SiriusXM Says First Amendment Protects Decision Not to Air Ads for Escort Sites

InfoStream, which has gotten attention for WhatsYourPrice.com, contends that the satellite radio giant has been applying "uneven" protocol on what advertisements are acceptable.
Getty Images

SiriusXM is looking to have a California judge reject a lawsuit over its decision not to accept advertisements for escort services. On Monday, the satcaster brought First Amendment arguments in its legal fight with InfoStream Group.

InfoStream was founded by an MIT grad, and its websites including WhatsYourPrice.com and SeekingMillionaire.com have gotten a lot of press for unapologetically connecting "sugar daddies," or wealthy men, with "sugar babies," or younger women. Between 2011 and 2014, the company advertised on SiriusXM channels including MSNBC, CNN, Fox News and Howard Stern, but the relationship ended when Sirius revised its Standards and Practices policy. InfoStream subsequently filed legal claims.

According to InfoStream's complaint (read here), SiriusXM has breached the covenant of good faith and fair dealing by applying its Standards and Practices in a "dishonest and unfair manner, singling out InfoStream for termination while allowing others in similar businesses to continue to advertise."

The company considers the websites it operates as online dating sites and sees the satellite radio company's decision as "pretextual," making the suggestion that SiriusXM cut ties "in order to garner favor from Sirius' Preferred Customers, who would be more apt to pay increased broadcasting fees if they did not have to share the airwaves with InfoStream."

In reaction, SiriusXM looks to use California's SLAPP statute to kill a suit it argues is premised on its First Amendment activity.

The defendant says "the broadcast of radio advertisements is a classic form of speech protected by the First Amendment," and it doesn't matter that what's in question is commercial speech. "Moreover, the First Amendment plainly protects not only SiriusXM’s affirmative broadcast of radio advertisements, but also its decision not to air InfoStream’s ads."

After pointing to a number of news articles about InfoStream's websites and addressing why this is a matter of public concern, SiriusXM argues why InfoStream is unlikely to prevail on its claim. Specifically, the plaintiff says InfoStream is not entitled to benefits because there's no operative contract between the parties nor can there be deemed any "right of renewal" to the expired advertising contracts.

"In addition, SiriusXM is not a 'common carrier,' and thus has no obligation to allow 'members of the public' to 'transmit [content] of their own design and choosing,'” adds SiriusXM's papers (read here).

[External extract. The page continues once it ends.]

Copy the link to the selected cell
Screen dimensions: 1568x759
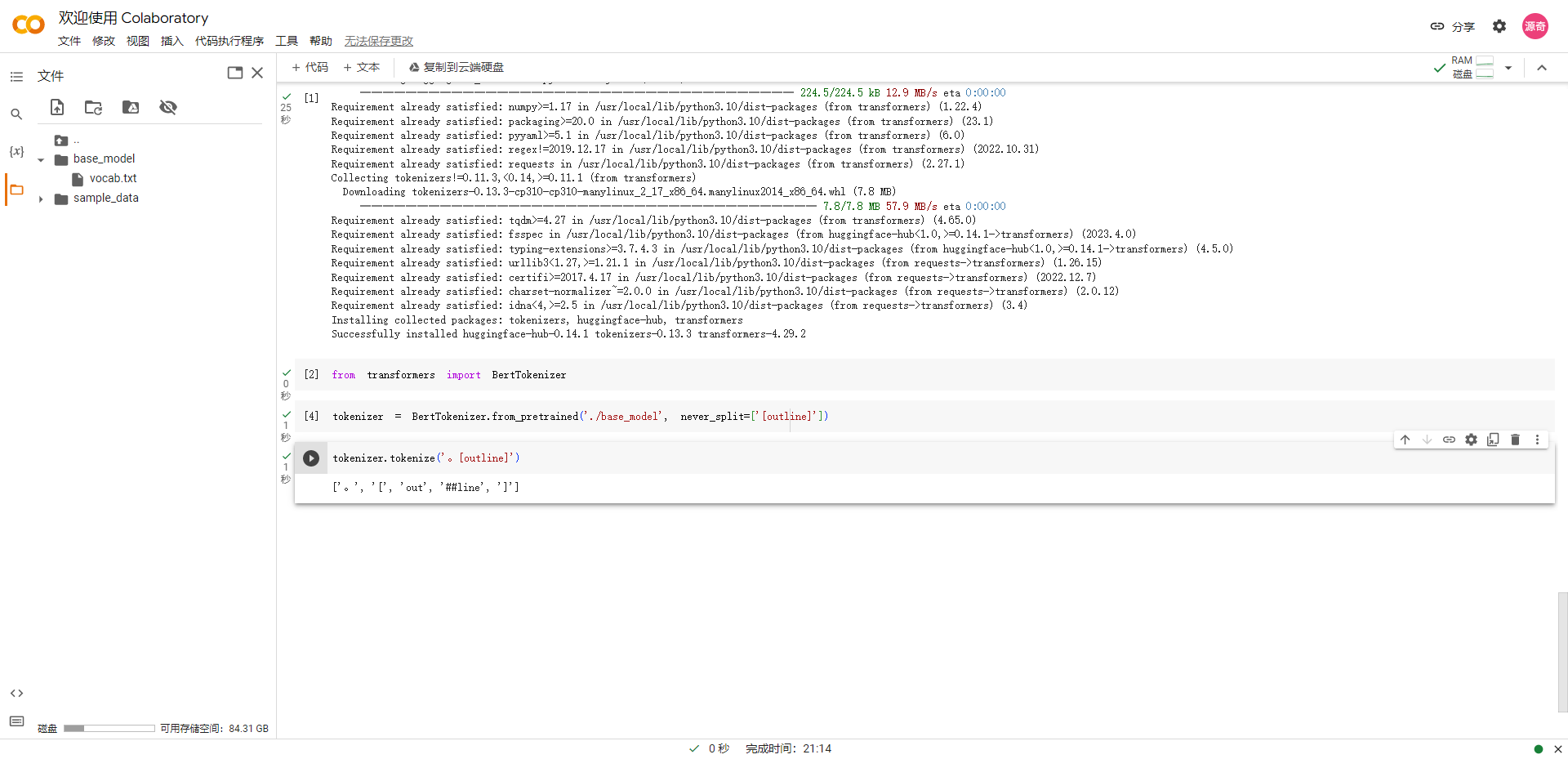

SiriusXM also contends that the "pretext" issue is phony because it "did not need an excuse to terminate the Agreements — those contracts had already expired by their own terms," and as far as whether it has applied standards "unevenly," SiriusXM says it is under no obligation to apply them evenly.

"Moreover, InfoStream is wrong that SiriusXM continues to advertise for 'escort business' after 'terminating its relationship with InfoStream,'" continues SiriusXM attorney Daniel Petrocelli. "InfoStream presumably is referring to Ashley Madison.com — a different online dating website whose advertisements SiriusXM has previously broadcast and against whom InfoStream has frequently litigated. But Ashley Madison is not an 'escort service' at all, nor do members pay women to go on dates with them, as is the case with InfoStream’s services. Instead, Ashley Madison is a traditional dating website, like Match.com, for people who are in relationships and looking to have a discreet relationship with others who are also in relationships. There is no commercial exchange between the daters. That distinction makes the difference under SiriusXM’s internal standards and practices set forth."